PROBLEM A:
Answer these questions using the interview excerpt:
(i) What kind of letters does KR find most rewarding to receive?
(ii) What does KR say about KR's own experience with diabetes each day?
(iii) What does Levo say it is all about?
PROBLEM B:
In the interview excerpt, list the adjectives KR uses in the sentence beginning "There's no secret that living with diabetes" to describe living with diabetes.

PROVIDED TEXT:
◇ ◇ ◇ ◇ ◇ ◇ ◇

KR: Well, with my diabetes career, I would say it's the most rewarding for me to get letters from parents around the world saying that their kids are now testing their blood sugar levels and managing their diabetes more and better because they've been using our products and they love them so much. It's a wonderful feeling to feel like you've helped someone understand and accept their condition and take a step into healthy living with something that you’ve created. There's no secret that living with diabetes is really hard and tough and frustrating, and it’s nice to know that there's some little bit of positivity — or something that makes someone smile when they have to manage it — that my creative vision helped produce. I know that I’m still dealing with it. Every day is a day that’s still hard, so knowing that there are other people out there that I'm helping to make their condition a little bit easier feels good.
Here at Levo, we're all about giving the best possible career advice. What would be the biggest piece of advice you would give a young diabetic starting out in his or her career?

◇ ◇ ◇ ◇ ◇ ◇ ◇

DATASET EXCERPTS:
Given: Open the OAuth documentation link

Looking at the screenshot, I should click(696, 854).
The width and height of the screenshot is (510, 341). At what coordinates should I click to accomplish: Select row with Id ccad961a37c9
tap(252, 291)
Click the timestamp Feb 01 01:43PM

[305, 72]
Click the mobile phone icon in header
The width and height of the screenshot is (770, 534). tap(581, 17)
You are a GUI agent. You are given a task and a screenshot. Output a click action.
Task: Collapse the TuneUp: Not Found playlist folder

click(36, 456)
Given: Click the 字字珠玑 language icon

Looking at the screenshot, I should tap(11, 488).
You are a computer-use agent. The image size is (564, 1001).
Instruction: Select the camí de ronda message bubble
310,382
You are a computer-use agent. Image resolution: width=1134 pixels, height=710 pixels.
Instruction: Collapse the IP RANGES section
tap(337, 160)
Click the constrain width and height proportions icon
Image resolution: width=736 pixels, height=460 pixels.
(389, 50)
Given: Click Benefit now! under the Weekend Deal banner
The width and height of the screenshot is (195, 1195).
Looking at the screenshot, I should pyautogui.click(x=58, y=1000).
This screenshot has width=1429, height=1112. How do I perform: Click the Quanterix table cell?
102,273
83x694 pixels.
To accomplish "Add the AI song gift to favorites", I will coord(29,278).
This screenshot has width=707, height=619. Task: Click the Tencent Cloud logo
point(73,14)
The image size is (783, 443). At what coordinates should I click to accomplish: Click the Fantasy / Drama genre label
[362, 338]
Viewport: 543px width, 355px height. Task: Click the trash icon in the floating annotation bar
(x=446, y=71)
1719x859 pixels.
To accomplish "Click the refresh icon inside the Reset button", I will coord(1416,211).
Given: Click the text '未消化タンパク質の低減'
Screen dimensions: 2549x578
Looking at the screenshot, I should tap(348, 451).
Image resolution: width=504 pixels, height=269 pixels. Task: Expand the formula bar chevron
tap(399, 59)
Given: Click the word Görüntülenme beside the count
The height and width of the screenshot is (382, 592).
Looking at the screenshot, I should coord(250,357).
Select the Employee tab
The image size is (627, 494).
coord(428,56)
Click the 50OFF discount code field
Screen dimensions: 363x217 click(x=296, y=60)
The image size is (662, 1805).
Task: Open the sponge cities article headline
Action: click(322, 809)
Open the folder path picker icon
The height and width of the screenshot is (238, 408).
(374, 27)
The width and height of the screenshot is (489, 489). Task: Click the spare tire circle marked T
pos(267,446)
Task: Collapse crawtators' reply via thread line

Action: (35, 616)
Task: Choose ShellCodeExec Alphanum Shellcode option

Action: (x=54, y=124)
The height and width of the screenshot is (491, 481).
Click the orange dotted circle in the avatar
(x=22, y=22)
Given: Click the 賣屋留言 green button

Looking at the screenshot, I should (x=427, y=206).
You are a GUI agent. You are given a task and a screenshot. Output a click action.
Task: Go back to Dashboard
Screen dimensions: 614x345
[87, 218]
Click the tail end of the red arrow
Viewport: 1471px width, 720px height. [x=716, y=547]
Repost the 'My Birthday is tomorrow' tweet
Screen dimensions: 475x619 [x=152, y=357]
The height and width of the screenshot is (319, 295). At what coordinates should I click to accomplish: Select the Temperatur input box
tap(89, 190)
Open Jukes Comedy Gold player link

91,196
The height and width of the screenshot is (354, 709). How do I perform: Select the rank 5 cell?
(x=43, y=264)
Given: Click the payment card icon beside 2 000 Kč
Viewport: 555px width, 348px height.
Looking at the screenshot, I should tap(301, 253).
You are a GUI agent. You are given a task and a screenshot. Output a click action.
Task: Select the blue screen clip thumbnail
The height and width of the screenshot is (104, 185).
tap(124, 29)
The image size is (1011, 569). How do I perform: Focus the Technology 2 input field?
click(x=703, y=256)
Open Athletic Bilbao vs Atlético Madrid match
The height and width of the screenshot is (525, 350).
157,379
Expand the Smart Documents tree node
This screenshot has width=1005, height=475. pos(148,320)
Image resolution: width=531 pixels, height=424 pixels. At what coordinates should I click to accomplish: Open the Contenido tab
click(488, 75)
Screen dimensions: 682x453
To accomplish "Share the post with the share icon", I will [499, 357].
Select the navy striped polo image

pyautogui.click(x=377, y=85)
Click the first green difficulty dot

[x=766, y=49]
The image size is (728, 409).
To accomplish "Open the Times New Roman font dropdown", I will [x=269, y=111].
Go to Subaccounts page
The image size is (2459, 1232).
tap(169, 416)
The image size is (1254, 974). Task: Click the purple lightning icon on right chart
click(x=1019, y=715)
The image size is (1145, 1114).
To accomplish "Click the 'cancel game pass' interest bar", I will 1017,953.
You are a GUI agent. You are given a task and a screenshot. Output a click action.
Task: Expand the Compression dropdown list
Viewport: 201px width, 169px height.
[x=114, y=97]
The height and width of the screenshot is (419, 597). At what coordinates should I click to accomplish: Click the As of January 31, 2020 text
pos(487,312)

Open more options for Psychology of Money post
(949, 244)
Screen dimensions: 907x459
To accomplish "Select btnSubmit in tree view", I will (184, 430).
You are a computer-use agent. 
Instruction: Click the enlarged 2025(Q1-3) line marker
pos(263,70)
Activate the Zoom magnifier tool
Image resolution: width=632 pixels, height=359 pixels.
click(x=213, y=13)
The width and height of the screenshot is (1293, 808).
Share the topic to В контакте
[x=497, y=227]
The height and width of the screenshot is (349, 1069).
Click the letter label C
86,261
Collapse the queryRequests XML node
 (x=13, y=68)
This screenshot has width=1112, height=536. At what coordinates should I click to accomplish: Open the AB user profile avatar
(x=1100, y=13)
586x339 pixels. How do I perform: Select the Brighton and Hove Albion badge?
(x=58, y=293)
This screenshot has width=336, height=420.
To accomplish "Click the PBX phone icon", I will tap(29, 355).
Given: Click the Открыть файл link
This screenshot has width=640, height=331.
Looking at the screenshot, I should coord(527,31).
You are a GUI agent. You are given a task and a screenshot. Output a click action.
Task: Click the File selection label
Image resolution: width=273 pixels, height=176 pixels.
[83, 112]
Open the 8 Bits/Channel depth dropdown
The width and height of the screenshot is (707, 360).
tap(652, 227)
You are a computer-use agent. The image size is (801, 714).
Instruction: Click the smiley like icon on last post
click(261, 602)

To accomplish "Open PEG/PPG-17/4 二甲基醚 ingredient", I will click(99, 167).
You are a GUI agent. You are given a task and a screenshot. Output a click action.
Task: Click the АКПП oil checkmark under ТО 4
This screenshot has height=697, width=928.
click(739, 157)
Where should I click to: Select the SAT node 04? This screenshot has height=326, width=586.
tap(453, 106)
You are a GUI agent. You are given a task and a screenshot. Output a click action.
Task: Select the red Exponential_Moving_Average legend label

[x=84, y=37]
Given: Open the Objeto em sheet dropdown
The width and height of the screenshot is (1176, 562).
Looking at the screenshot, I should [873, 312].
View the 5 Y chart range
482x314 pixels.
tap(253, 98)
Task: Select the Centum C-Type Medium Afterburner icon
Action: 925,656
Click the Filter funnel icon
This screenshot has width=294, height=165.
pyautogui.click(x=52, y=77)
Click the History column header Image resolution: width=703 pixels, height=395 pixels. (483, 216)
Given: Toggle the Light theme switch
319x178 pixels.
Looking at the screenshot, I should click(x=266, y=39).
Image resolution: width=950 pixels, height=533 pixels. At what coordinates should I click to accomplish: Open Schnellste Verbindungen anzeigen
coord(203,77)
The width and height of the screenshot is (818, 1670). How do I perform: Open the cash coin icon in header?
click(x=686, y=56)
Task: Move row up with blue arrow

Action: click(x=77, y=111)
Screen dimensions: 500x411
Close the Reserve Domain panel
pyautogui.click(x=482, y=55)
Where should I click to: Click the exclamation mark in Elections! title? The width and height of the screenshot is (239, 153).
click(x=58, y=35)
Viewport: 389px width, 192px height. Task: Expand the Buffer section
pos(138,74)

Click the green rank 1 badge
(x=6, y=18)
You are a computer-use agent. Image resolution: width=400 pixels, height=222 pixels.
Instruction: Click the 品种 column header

◇ ◇ ◇ ◇ ◇ ◇ ◇

REPLY A:
(i) Letters from parents around the world saying their kids now test their blood sugar levels and manage their diabetes more and better because they use and love KR's products.
(ii) KR is still dealing with it, and every day is still hard.
(iii) Giving the best possible career advice.

REPLY B:
hard, tough, frustrating